Reading all lines from a file is an imperative problem, and the shortest solution (easy to write, easy to maintain and correct1) uses a while loop, in OCaml or any other language:
let lines = ref [] in
let chan = open_in filename in
try
while true; do
lines := input_line chan :: !lines
done; []
with End_of_file ->
close_in chan;
List.rev !lines
Actually, no, I'm lying. The best solution is this:
Std.input_list chan
which is supplied by extlib. Don't bother to duplicate functions which are already provided in commonly available libraries.
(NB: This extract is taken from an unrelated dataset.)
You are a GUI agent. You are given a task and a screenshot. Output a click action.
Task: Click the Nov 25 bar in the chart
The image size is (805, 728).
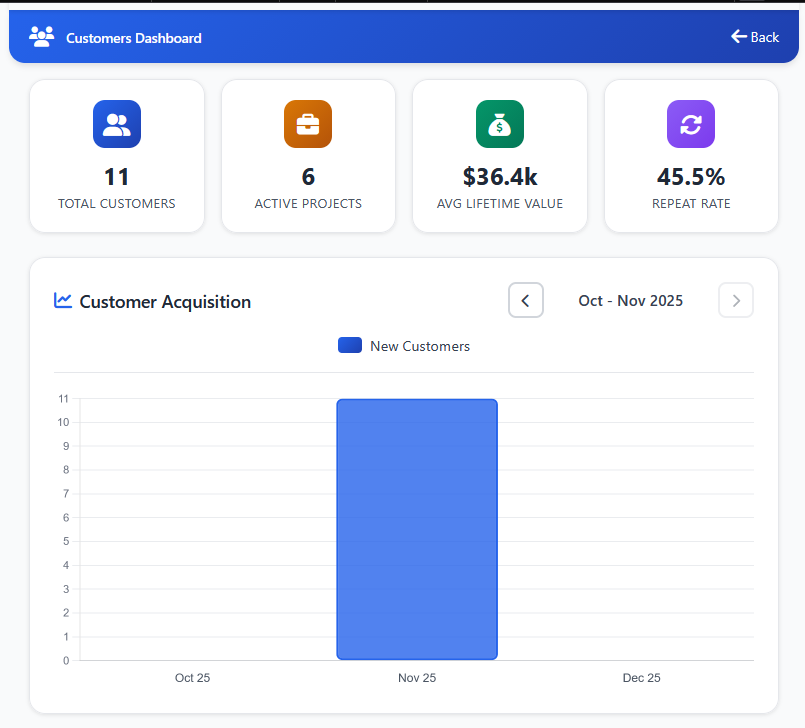(x=417, y=528)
1This is only strictly speaking correct if you handle clean-up if input_line throws some read error (exception). In the common case where you just exit the program, leaving the channel open is perfectly acceptable.

5 comments:

ivazqueznet said...

Actually, Python uses a for loop:

f = open('file.txt')
for line in f:
  dosomethingwith(line)
f.close()

Or you can use f.readlines() if you're feeling wild and woolly.

call said...

>I'm going to say it now: programming fashions are stupid and counterproductive. The only things that matter are that your program is short, easy to write, easy to maintain and works correctly. How you achieve this has nothing to do with programming fads.
Wisest thing I've heard(read) in a while :-)
Thank you for this meaningful post [^_^]

yoric said...

Actually, with the patch which I hope makes its way to ExtLib, the Python extract becomes

open Enum
open IO
open File

with_file_in "file.txt" (fun f ->
iter (fun line ->
dosomething line
) (lines_of f)
)

The extract will also take care of closing the file at the end and/or in case of exception.

ivazqueznet said...

Oh sure, if you want to go that way...

from __future__ import with_statement

with open('file.txt') as f:
  for line in f:
    dosomethingwith(line)

yoric said...

Let's keep playing :)

With the same patch.

open Enum
open IO
open File

with_file_in "file.txt" (
lines_of |- iter do_something
)

or, if you prefer

with_file_in "file.txt" (
iter do_something -| lines_of
)

or, if you prefer

lines_of |- iter do_something |>
with_file_in "file.txt"

Although I grant you that this concision comes at the expense of readability, something which the Python version manages to avoid.

Of course, I can cheat a little further and use a nice little syntax extension of mine and end up with

with file_in "file.txt" as f
for line in lines_of f
do_something line

Which somehow reminds me of the Python version :)